I had not thought about this for a while but came across a surprising reference to it in an article on false memories and something called the ‘Mandela effect’ in which many people share the same false memory.

Would you trust a memory that felt as real as all your other memories, and if other people confirmed that they remembered it too? What if the memory turned out to be false? This scenario was named the ‘Mandela effect’ by the self-described ‘paranormal consultant’ Fiona Broome after she discovered that other people shared her (false) memory of the South African civil rights leader Nelson Mandela dying in prison in the 1980s.

…Is a shared false memory really due to a so-called ‘glitch in the matrix’, or is there some other explanation for what’s happening? Broome attributes the disparity to the many-worlds or ‘multiverse’ interpretation of quantum mechanics.

…It’s important to keep in mind that the many-worlds interpretation was developed to explain the results of physics experiments and not the Mandela effect. Nonetheless, Broome believes that her shared memory isn’t actually false, and that she and others who remember a different past were actually in a parallel reality with a different timeline that somehow got crossed with our current one.

While the many-worlds interpretation of Everett is extravagant, suggesting that shared false memories are a possible example of that is even more extravagant. False memories are more likely to be due to a plausible but wrong idea being spread rapidly through social interactions.

Collected data
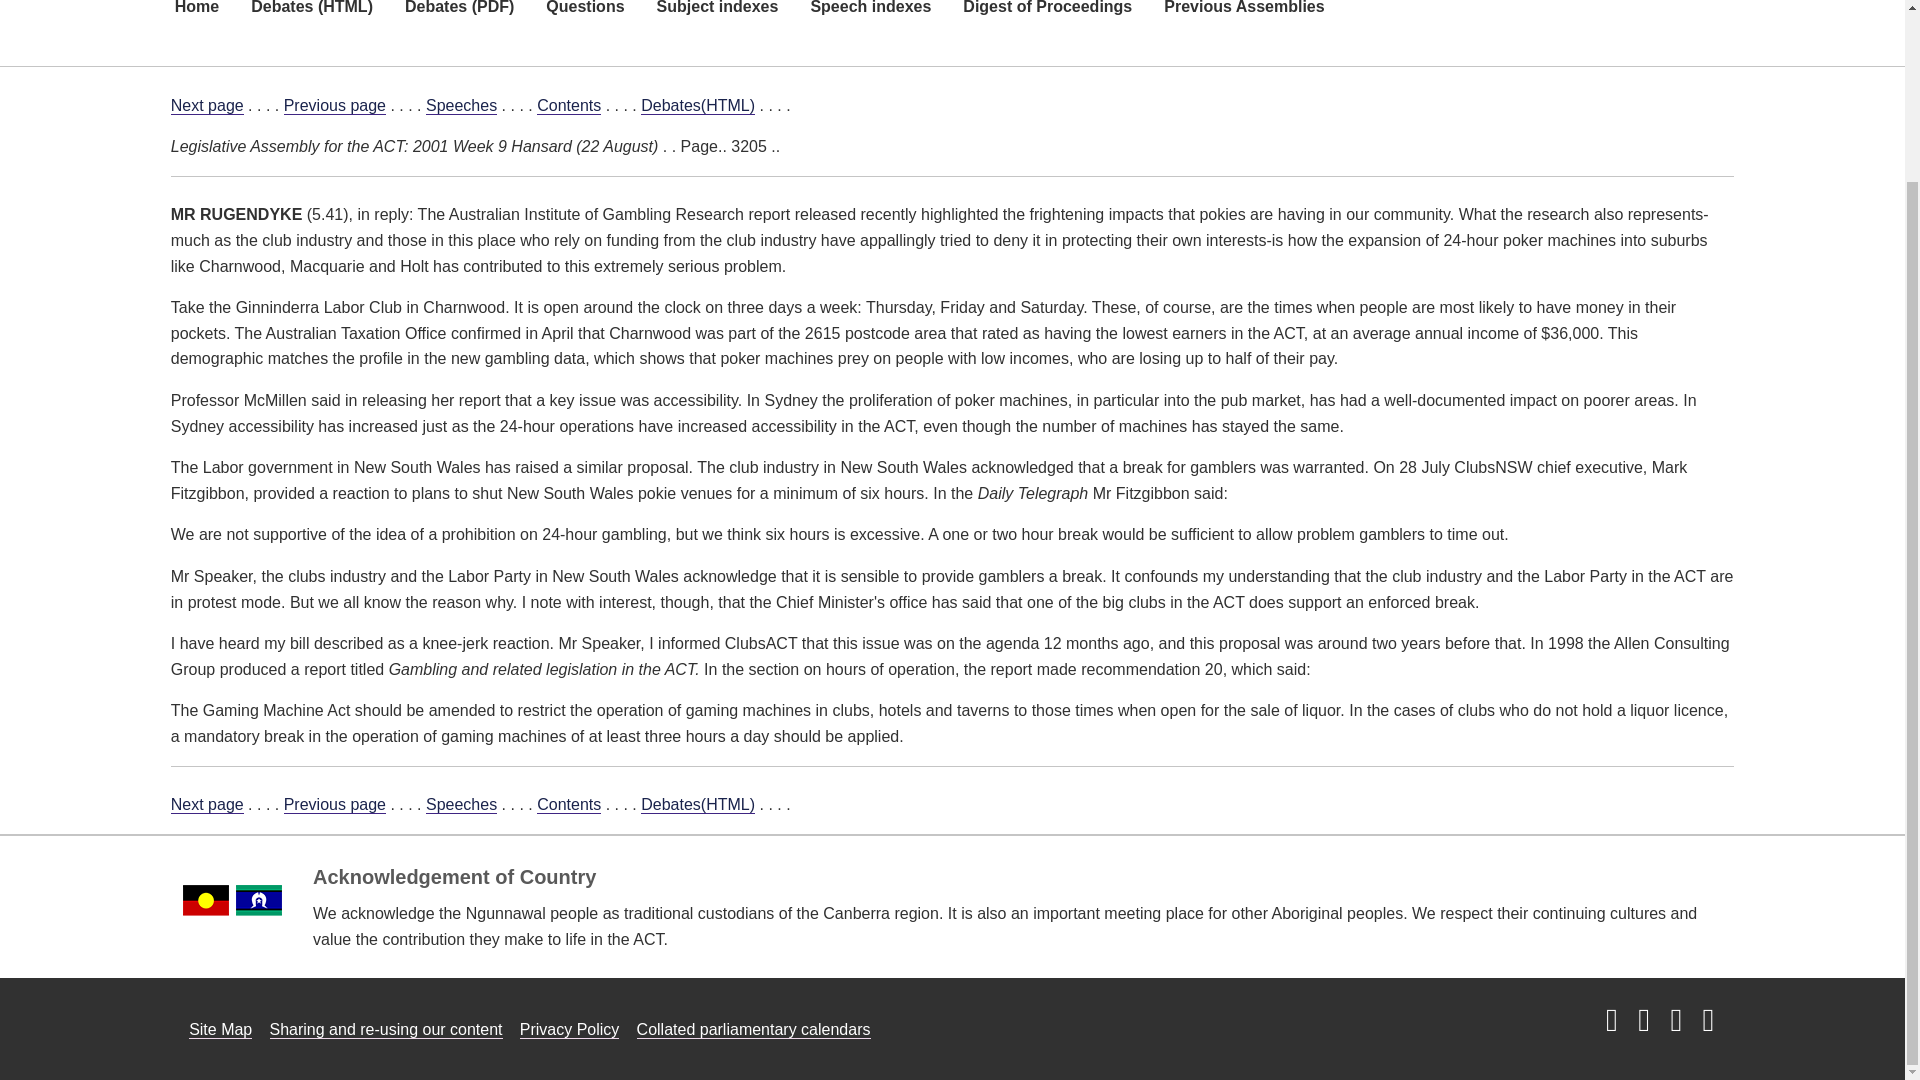 Image resolution: width=1920 pixels, height=1080 pixels. I want to click on Collated parliamentary calendars, so click(754, 1029).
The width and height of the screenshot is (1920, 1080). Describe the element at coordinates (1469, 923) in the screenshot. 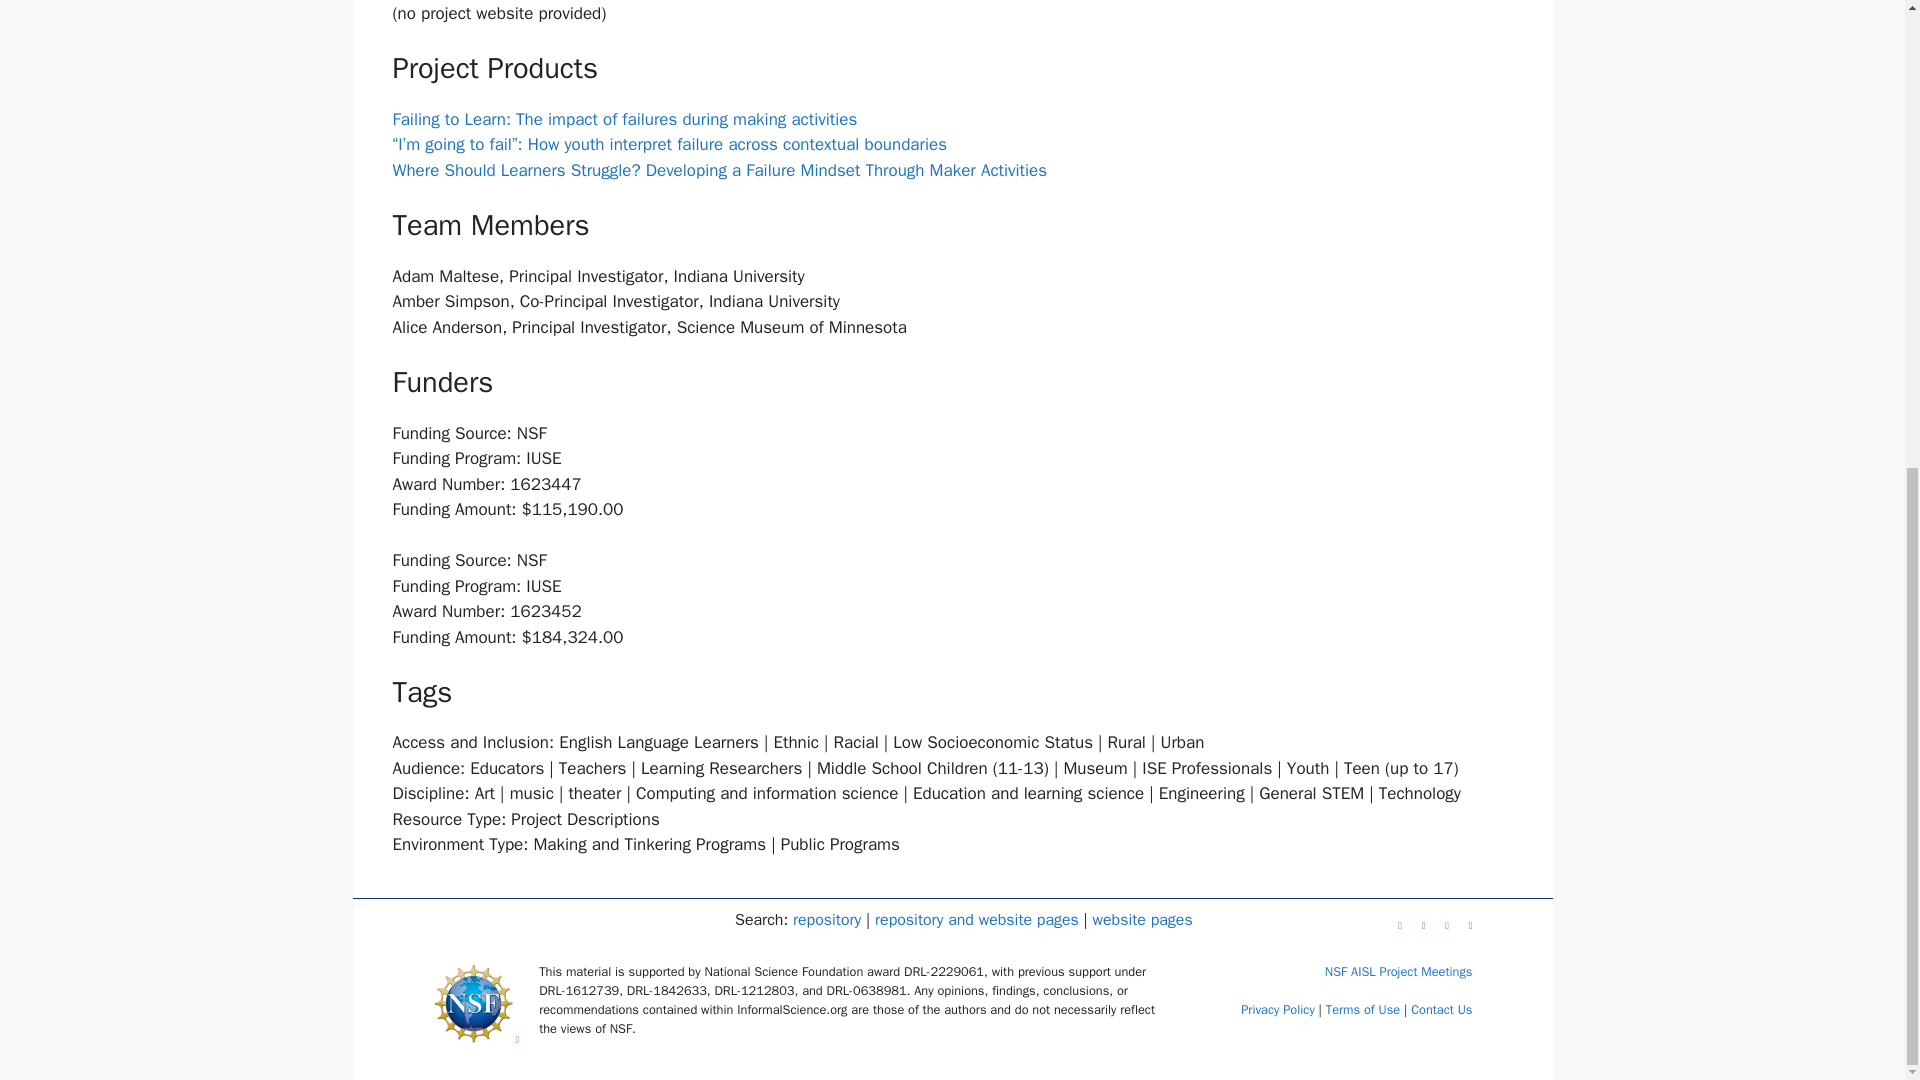

I see `Instagram` at that location.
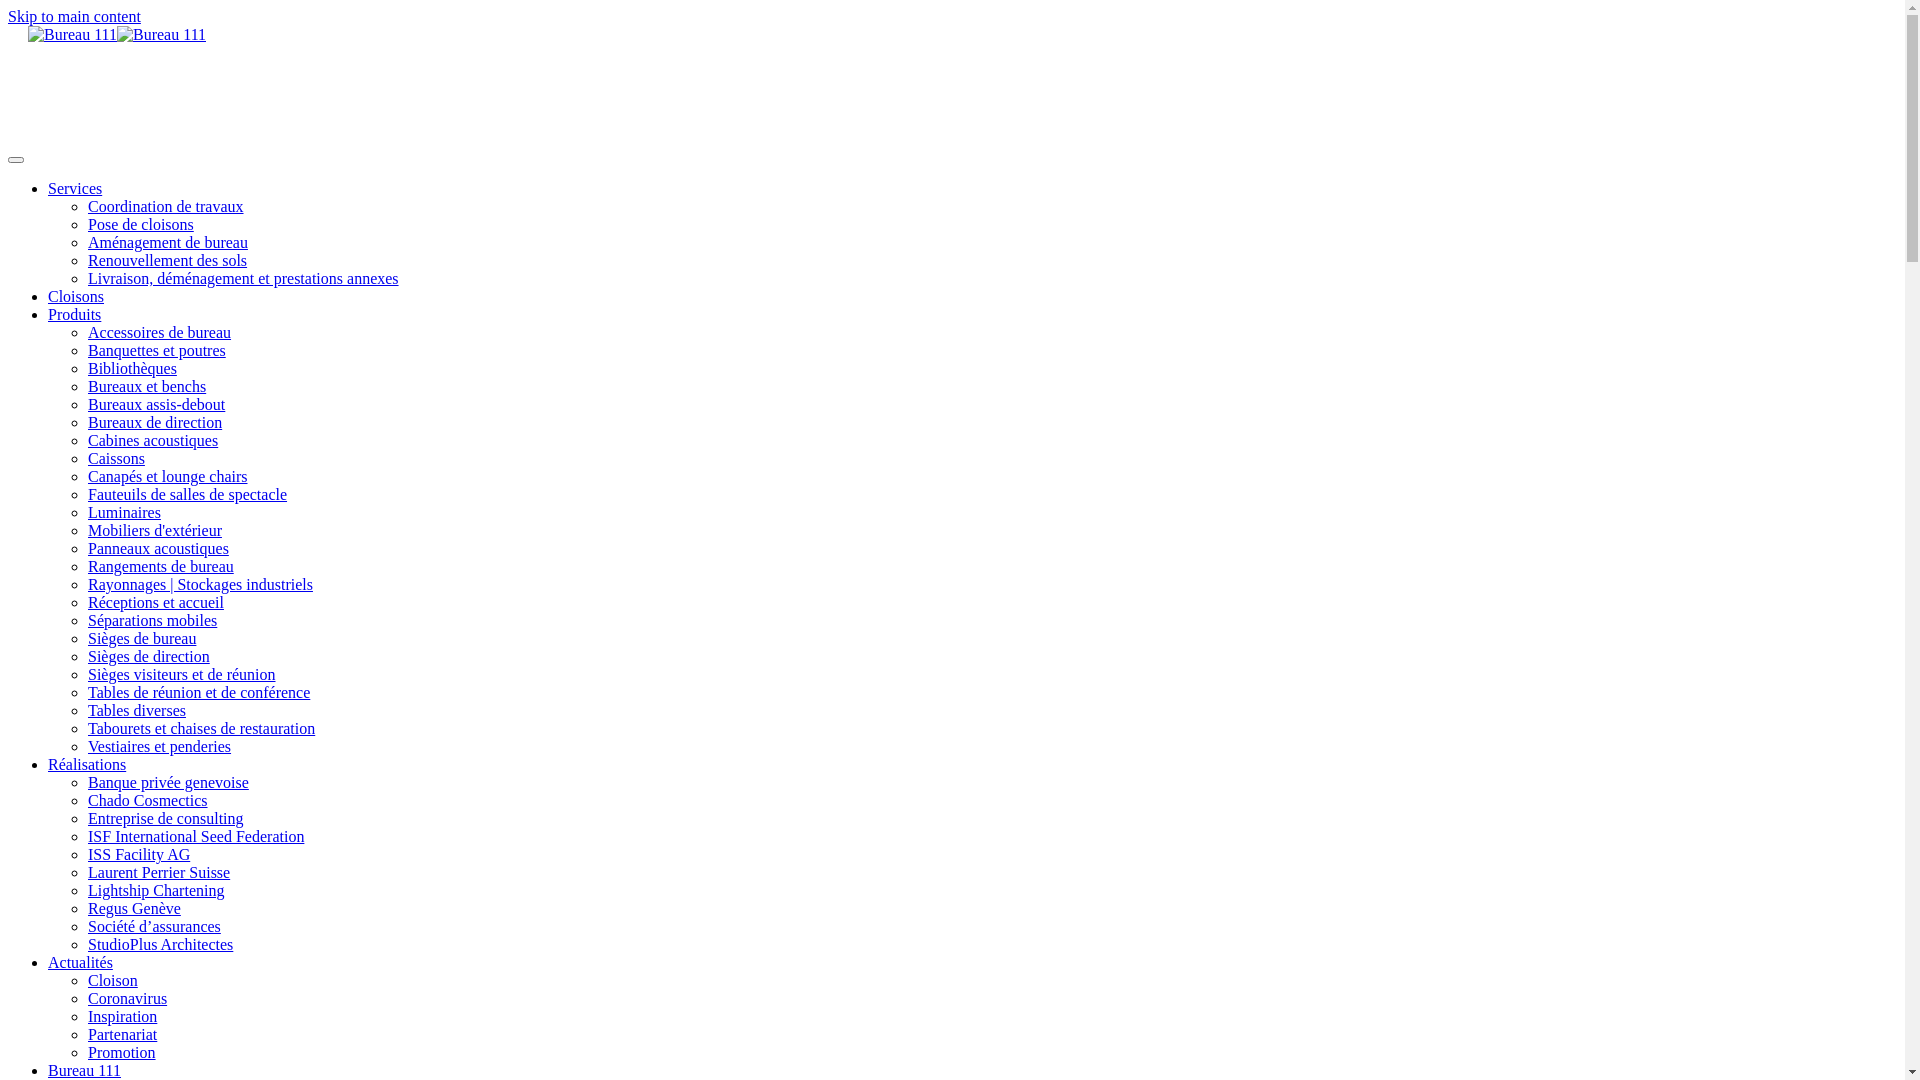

Exercise
Copy out the Mandela effect passage in full, word for word.

Written answer
I had not thought about this for a while but came across a surprising reference to it in an article on false memories and something called the ‘Mandela effect’ in which many people share the same false memory.

Would you trust a memory that felt as real as all your other memories, and if other people confirmed that they remembered it too? What if the memory turned out to be false? This scenario was named the ‘Mandela effect’ by the self-described ‘paranormal consultant’ Fiona Broome after she discovered that other people shared her (false) memory of the South African civil rights leader Nelson Mandela dying in prison in the 1980s.

…Is a shared false memory really due to a so-called ‘glitch in the matrix’, or is there some other explanation for what’s happening? Broome attributes the disparity to the many-worlds or ‘multiverse’ interpretation of quantum mechanics.

…It’s important to keep in mind that the many-worlds interpretation was developed to explain the results of physics experiments and not the Mandela effect. Nonetheless, Broome believes that her shared memory isn’t actually false, and that she and others who remember a different past were actually in a parallel reality with a different timeline that somehow got crossed with our current one.

While the many-worlds interpretation of Everett is extravagant, suggesting that shared false memories are a possible example of that is even more extravagant. False memories are more likely to be due to a plausible but wrong idea being spread rapidly through social interactions.